При бездарном руководстве штурмом Кронштадта Тухачевский приказал палить из всех орудий не только по крепости, но и по городу: «Стрелять буду по городу день и ночь», не считаясь с потерями среди мирного населения. (Ю.А. Щетинов, Б.А. Старков. Красный маршал, с. 184).
Троцкий и троцкисты, всячески продвигая на командные должности своих сторонников, зачастую бездарей и предателей, с особой ненавистью относились к полководцам-самородкам, выходцам из рабоче-крестьянской среды. В гражданской войне многое зависит от личных качеств командира: его ума, организаторского таланта, порядочности и справедливости. За такими командирами бойцы шли в огонь и воду. Но это больше всего и не нравилось выдвиженцам Троцкого, которые не обладали такими качествами. Отсюда преследование и физическое уничтожение самых талантливых командиров из народа. Известно, как копал Троцкий под Ворошилова и Буденного, первому даже грозил арестом. При аресте настоящего героя гражданской войны, «первой шашки» республики Бориса Думенко и его штаба была проведена тщательно спланированная боевая операция, в результате которой тот, кто по шашке и лошади собирал Первую и Вторую конную армии, был расстрелян, а приспешник Троцкого Белобородов (тот самый, который распорядился расстрелять царскую семью) получил за этот «подвиг» орден Красного Знамени.

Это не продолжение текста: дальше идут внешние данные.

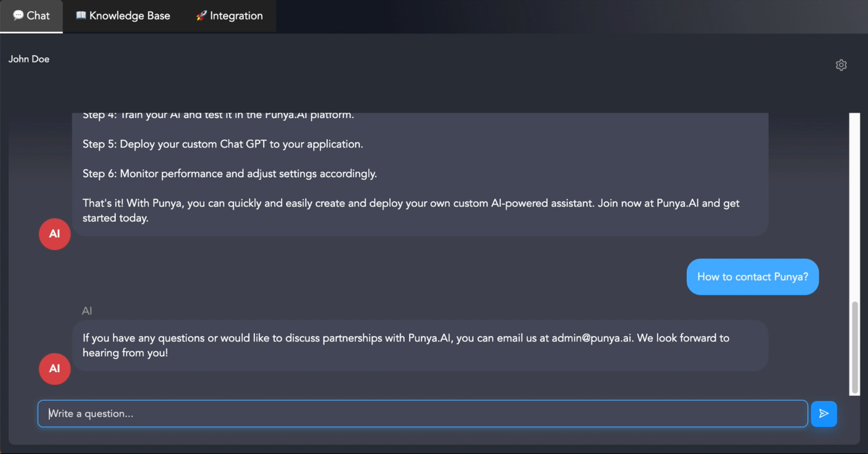Select the 'How to contact Punya?' message bubble

pyautogui.click(x=753, y=277)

При Сталине по-другому были оценены его «подвиги», он тоже числится среди невинных жертв «сталинских репрессий».
К расстрелу был приговорен и второй выдающийся полководец, выдвинутый донским казачеством, — Филипп Миронов. Правда, ВЦИК его помиловал, и этого отважного и талантливого командира поставили руководить земельным отделом Донского исполкома. Тем временем его Вторая Конная в борьбе с Врангелем была основательно потрепана и выведена в резерв. Пришлось обращаться снова к Миронову, он был назначен командующим этой армией, которую он за короткий срок привел в порядок. Узнав о назначении Миронова, к нему потянулись донские и кубанские казаки. В результате Вторая Конная прославилась на заключительном этапе гражданской войны. (В.В. Душенькин. Вторая Конная. М., 1968).
Важно отметить, что если Тухачевского и его сообщников реабилитировали в пожарном порядке, то для возвращения честного имени Думенко и Миронову понадобились многие годы. Троцкий всё же «достал» Миронова, который был арестован и с ведома Троцкого убит на прогулке в Бутырской тюрьме в 1921 г.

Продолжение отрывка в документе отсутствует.